Extracted text:

┌────────

The Psalmen Davids is part of the complete edition of the composer's works by Carus-Verlag, begun in 1992 as the Stuttgart Schütz Edition and planned to be completed by 2017. The edition uses the Heinrich-Schütz-Archiv of the Hochschule für Musik Dresden. They were recorded, as part of the complete recordings of works by Schütz, by the Dresdner Kammerchor and organist Ludger Rémy, conducted by Hans-Christoph Rademann. Soloists are sopranos Dorothee Mields and Marie Luise Werneburg, altos David Erler and Stefan Kunath, tenors Georg Poplutz and Tobias Mäthger, and basses Stephan MacLeod and Felix Schwandtke. A review notes the accent on a contrast, as the composer intended, between the soloists (favoriti) and the choir (ripieno): These soloists, the so-called 'favoriti' are given the responsibility of bringing illustrative power to their sung lines, to sing 'as well and as sweetly' as possible. These solo singers are vested with the conveyance of the texts’ imagery in all its power and immediacy, whilst the ripieno choruses have a different function, which is, in the composer's words, 'for a strong sound and for splendour'.

└────────

Recorded information:
┌────────

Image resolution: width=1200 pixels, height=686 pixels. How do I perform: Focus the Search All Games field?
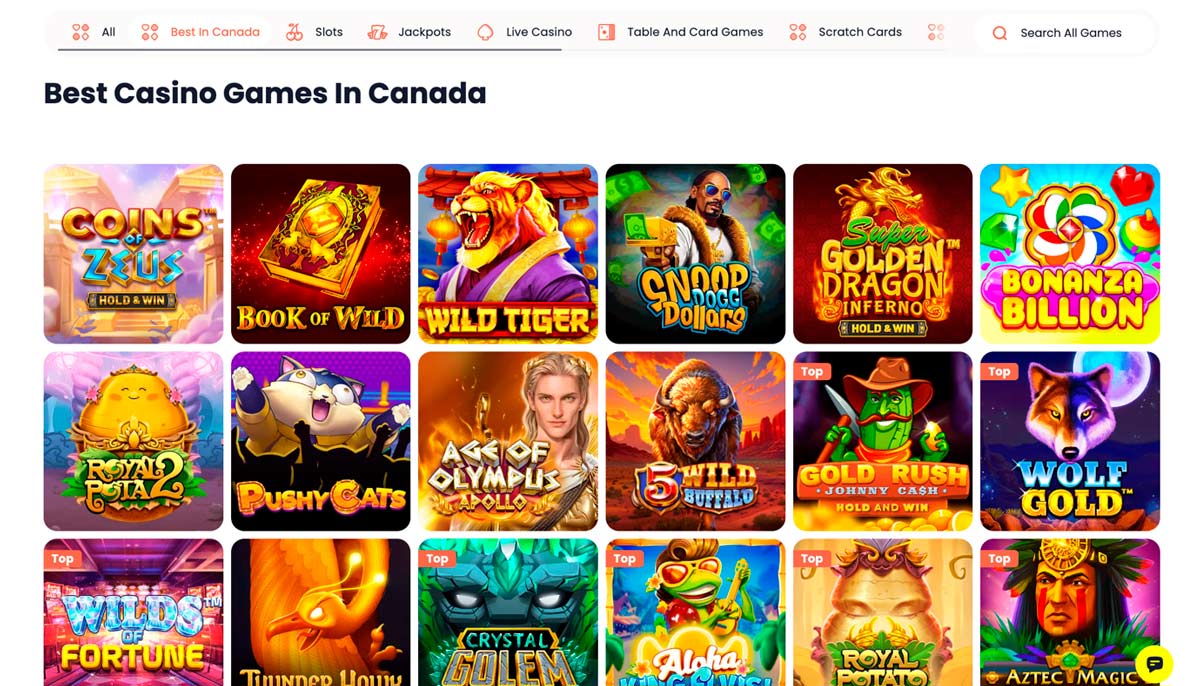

└────────
┌────────

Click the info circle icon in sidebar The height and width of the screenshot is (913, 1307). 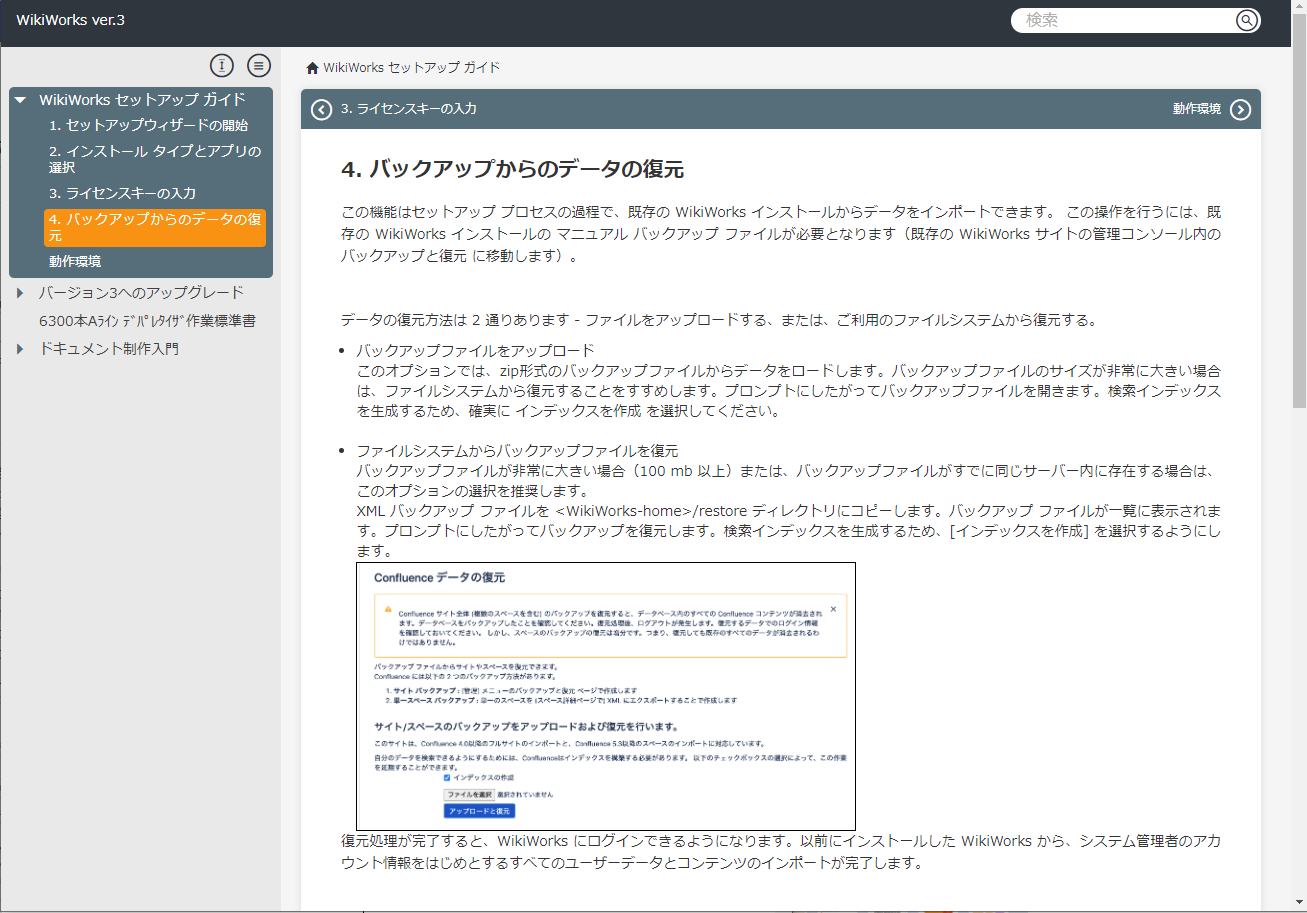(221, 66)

└────────
┌────────

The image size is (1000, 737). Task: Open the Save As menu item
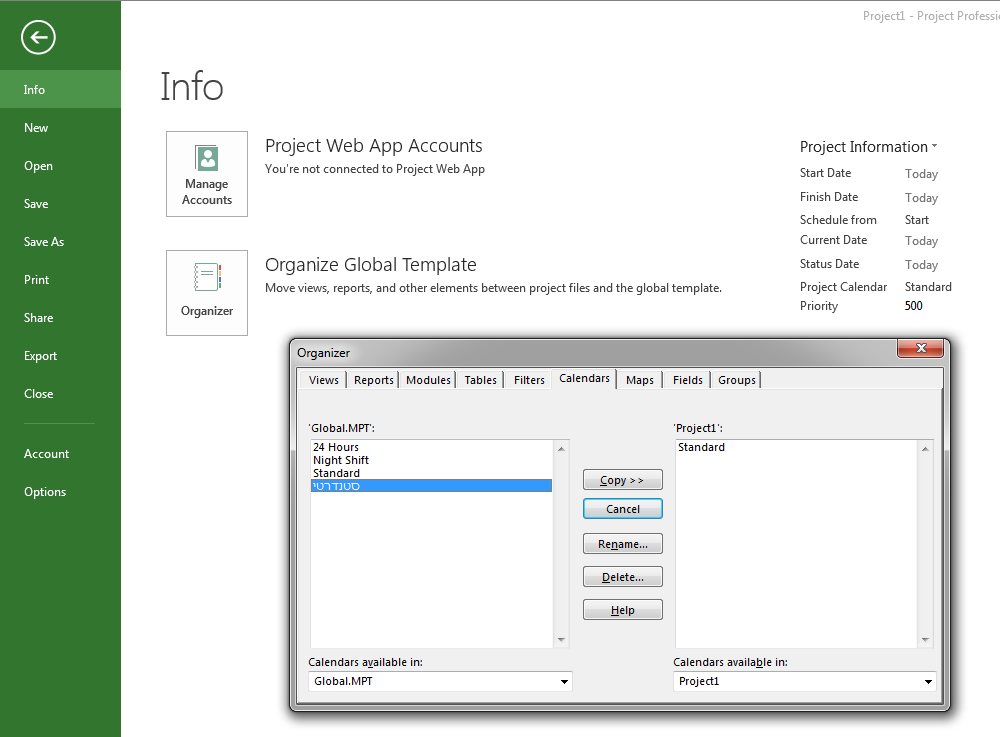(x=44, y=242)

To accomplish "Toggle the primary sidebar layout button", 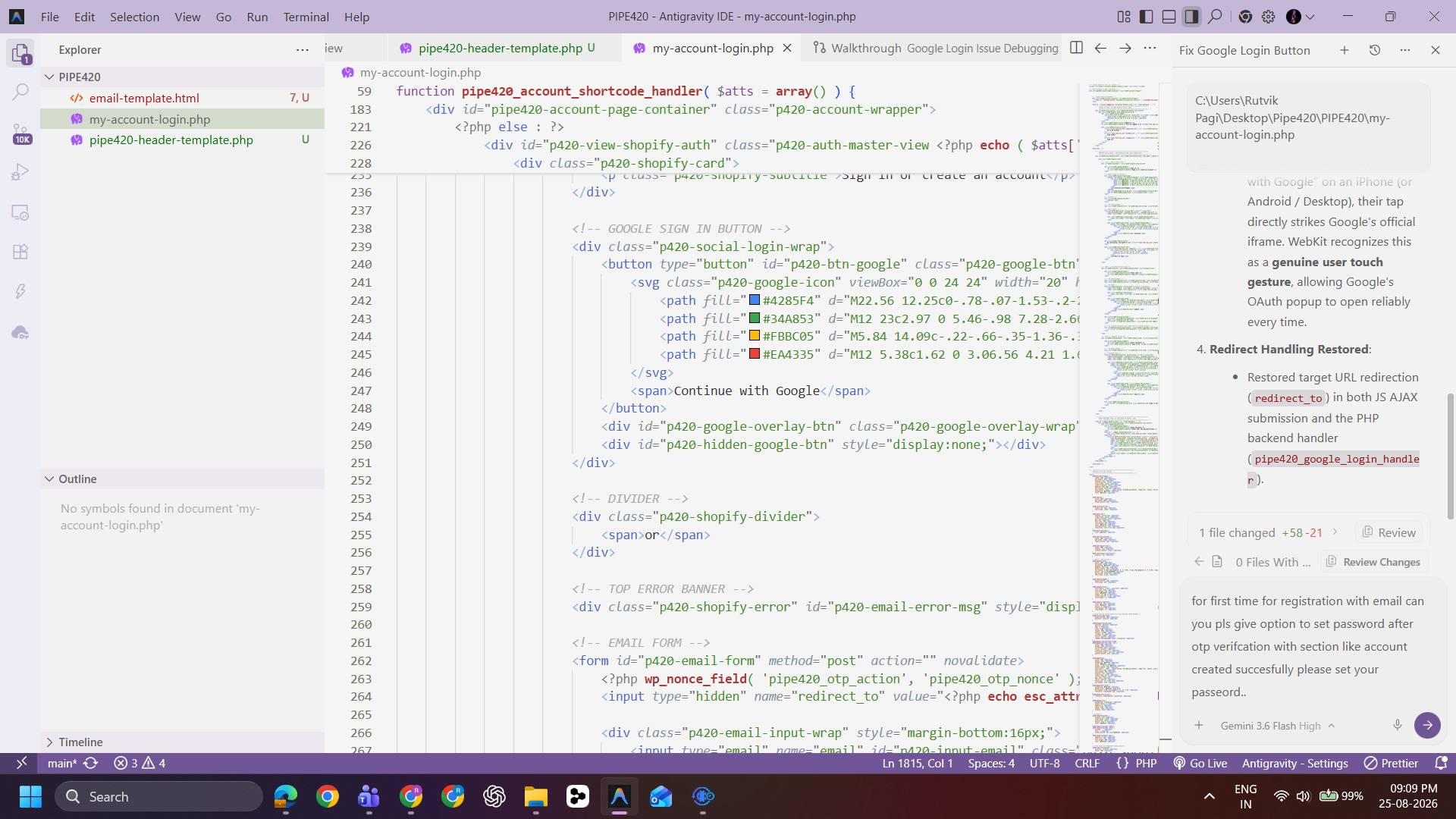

└────────

In the text about the Psalmen Davids, who conducted the Dresdner Kammerchor recording?

Hans-Christoph Rademann